Besides TARP, banks received $1.2 trillion in federal loans, the details of which have been sorted through by Bloomberg. The programs include the Term Auction Facility, Commercial Paper Funding Facility, Primary Dealer Credit Facility, Term Securities Lending Facility (TSLF), Single-Tranche Open Market Operations, Asset-Backed Commercial Paper Money Market Mutual Fund Liquidity Facility, and Discount Window.

  • The Asset-Backed Commercial Paper Money Market Mutual Fund Liquidity Facility gave loans to banks so they could meet withdrawal demands of customers invested in money market mutual funds.
  • The Commercial Paper Funding Facility helped companies sell short-term bonds (with maturities less tan 270 days) to find their operations.

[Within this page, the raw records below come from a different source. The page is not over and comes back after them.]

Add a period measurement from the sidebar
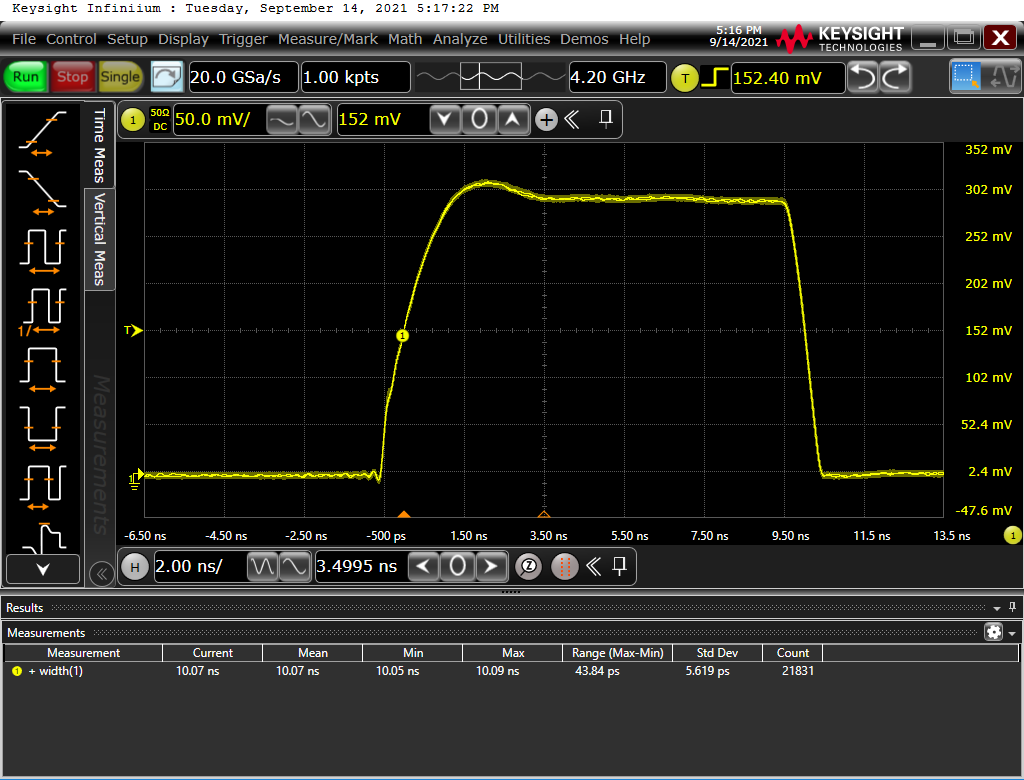The image size is (1024, 780). tap(42, 248)
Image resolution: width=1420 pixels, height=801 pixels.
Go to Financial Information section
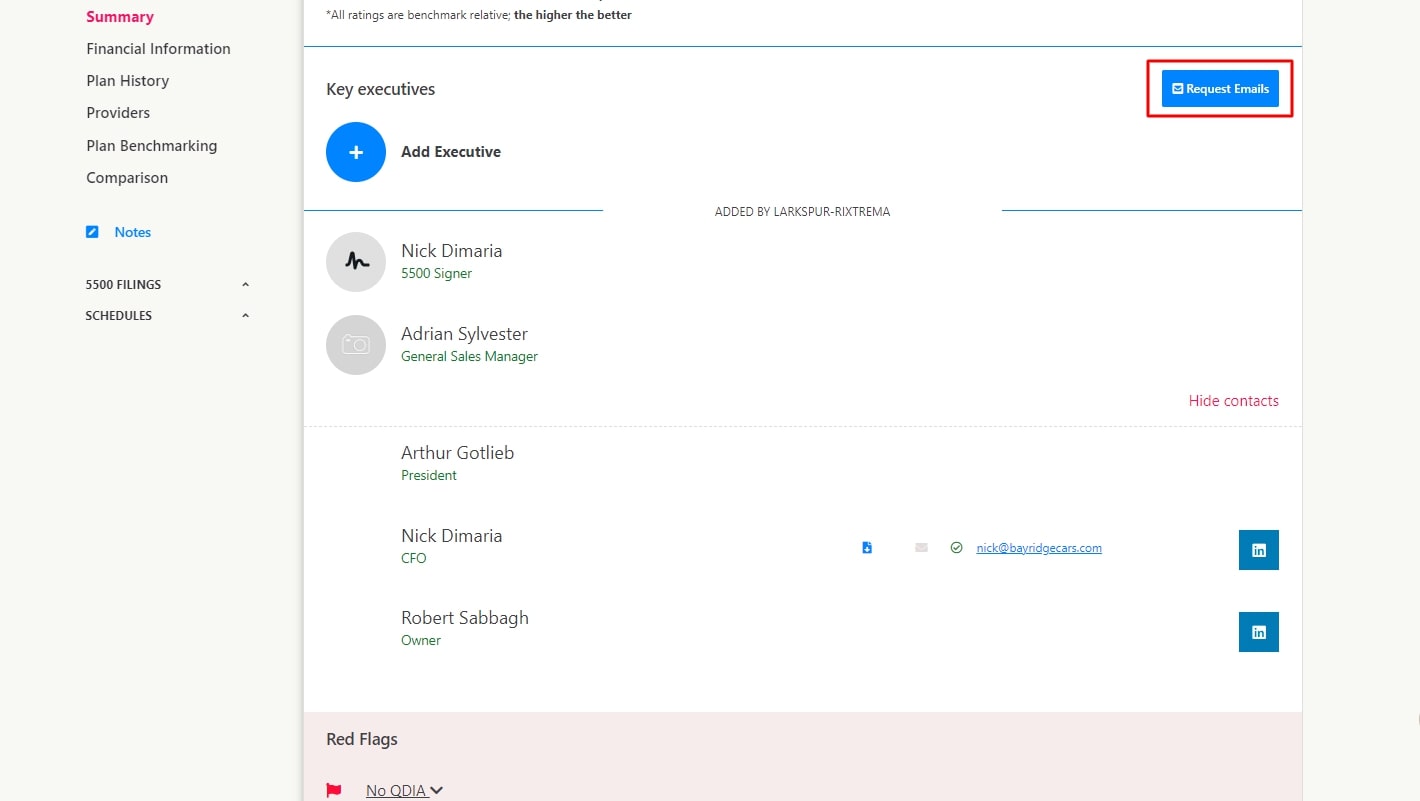[x=158, y=49]
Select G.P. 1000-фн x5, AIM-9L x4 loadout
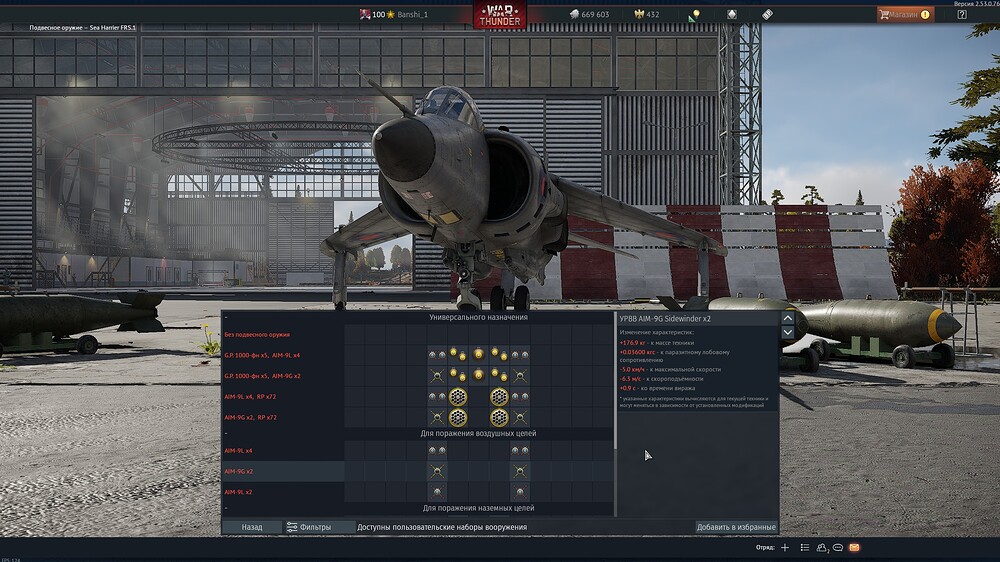The height and width of the screenshot is (562, 1000). tap(262, 355)
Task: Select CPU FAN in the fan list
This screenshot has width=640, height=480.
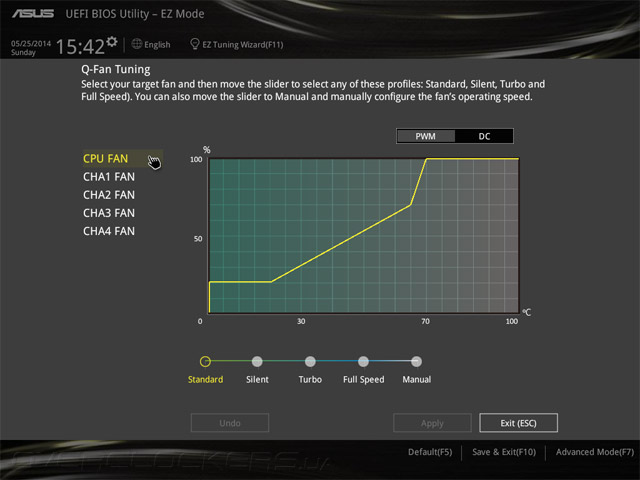Action: point(106,158)
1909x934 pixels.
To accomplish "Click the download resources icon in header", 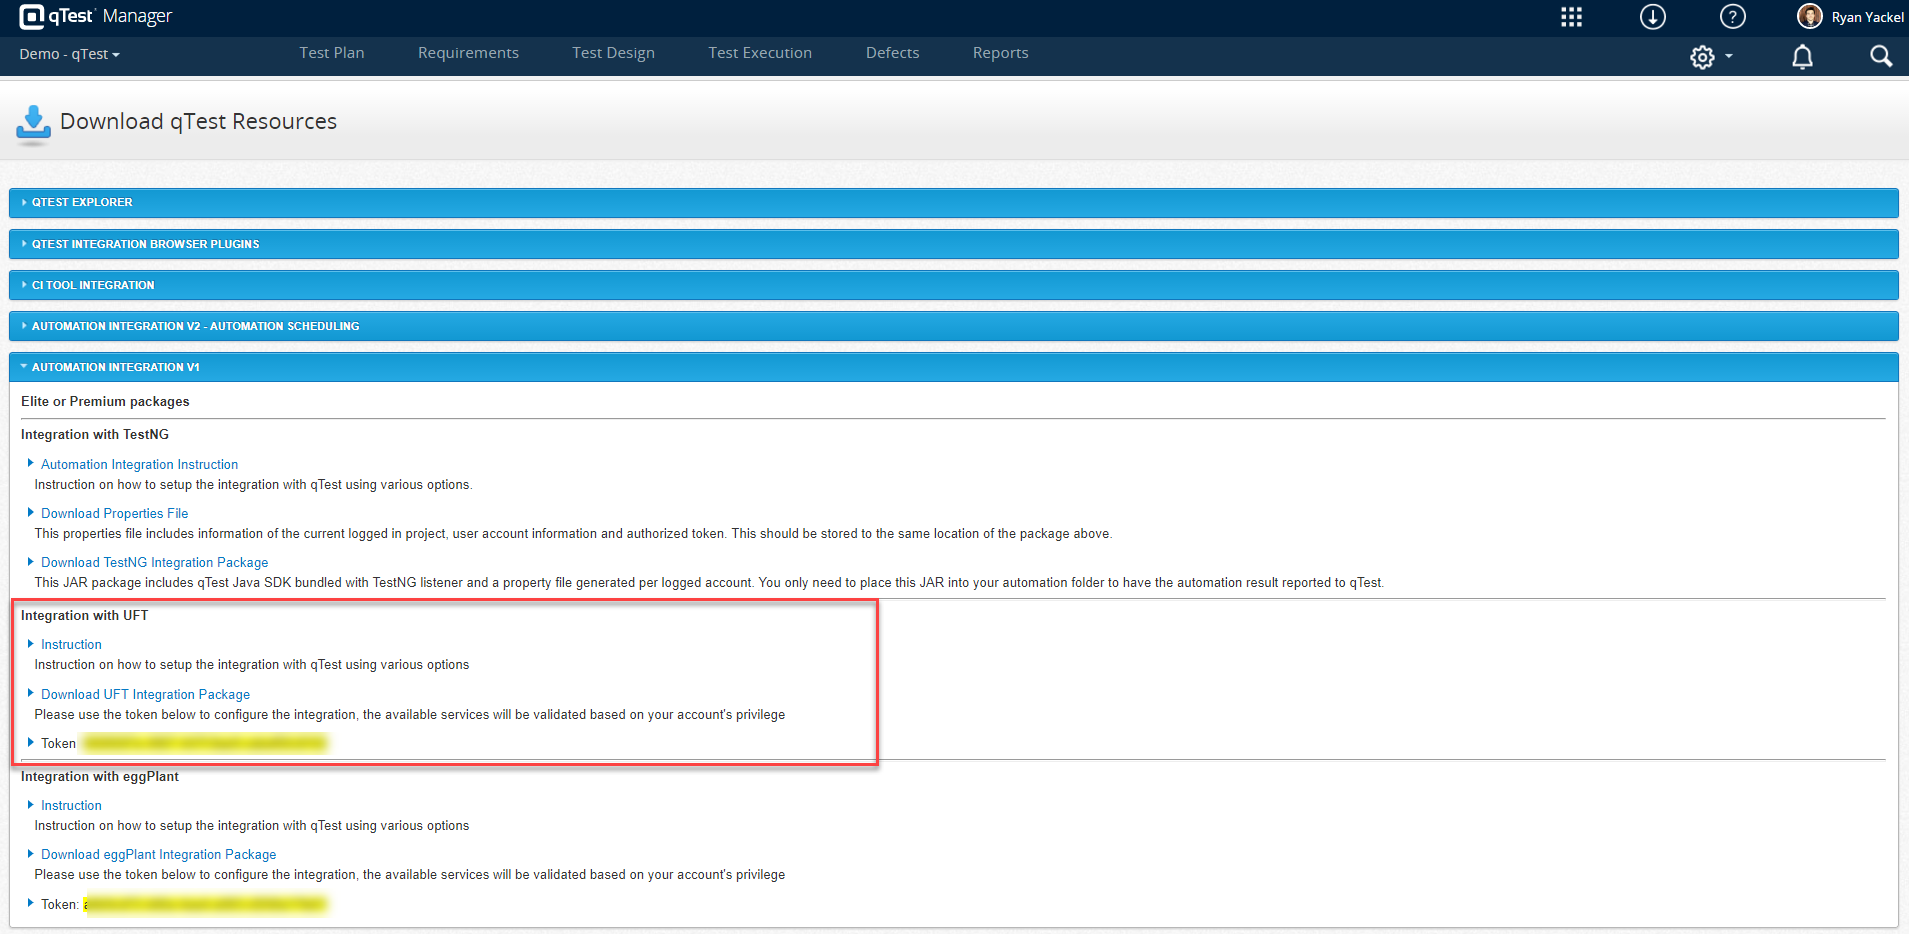I will [1652, 17].
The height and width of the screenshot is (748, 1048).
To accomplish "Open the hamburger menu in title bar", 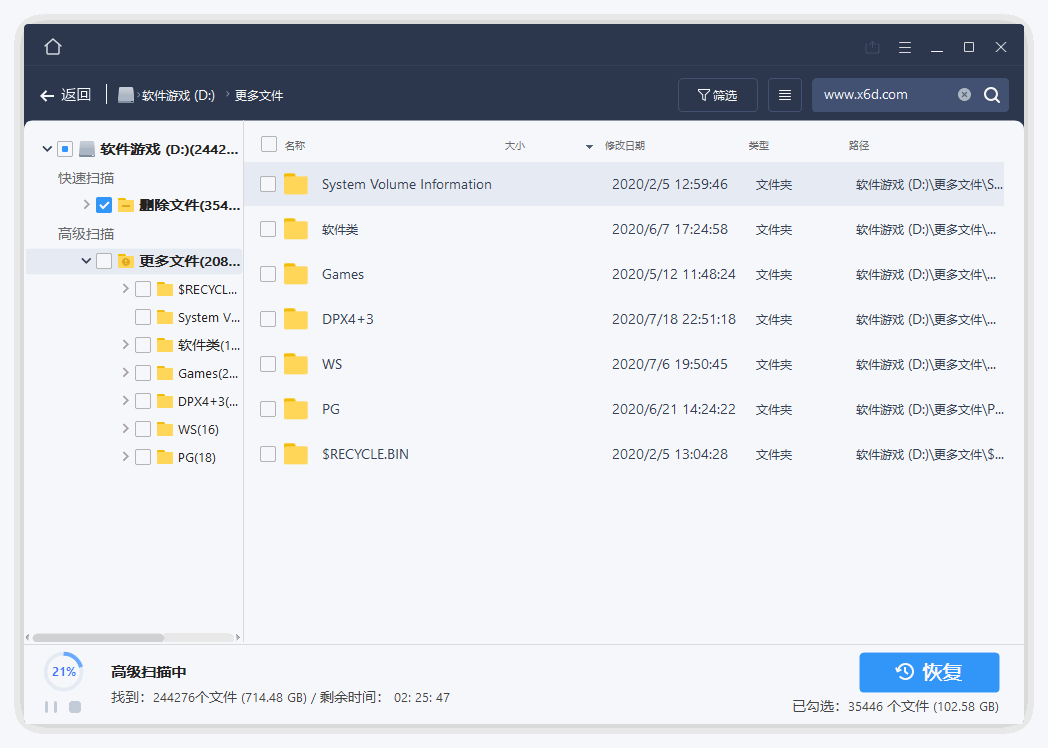I will pos(905,46).
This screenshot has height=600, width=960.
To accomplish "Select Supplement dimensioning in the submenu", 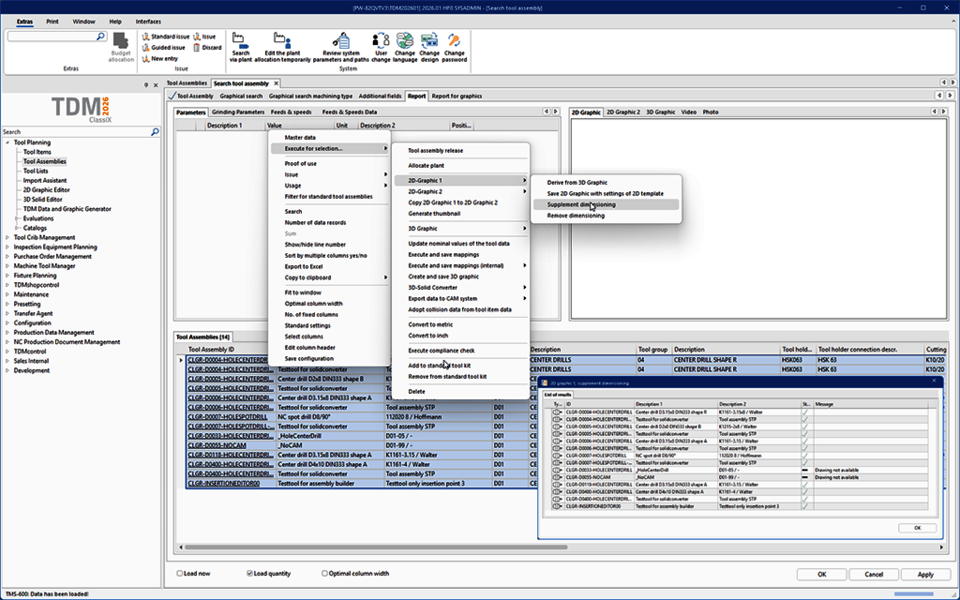I will [581, 204].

  • The Discount Window allowed for more loans to banks to meet consumers’ withdrawal demands at a low borrowing rate.
  • The Primary Dealer Credit Facility allowed brokerages to qualify for TARP-type loans, which were originally intended for banks, not brokerages.
  • The Single-Tranche Open Market Operations created an auction for banks, using mortgage-backed assets as collateral.
  • The Term Auction Facility was another set of loans for banks who feared the negative market reaction to using the Discount Window, loans of last resort.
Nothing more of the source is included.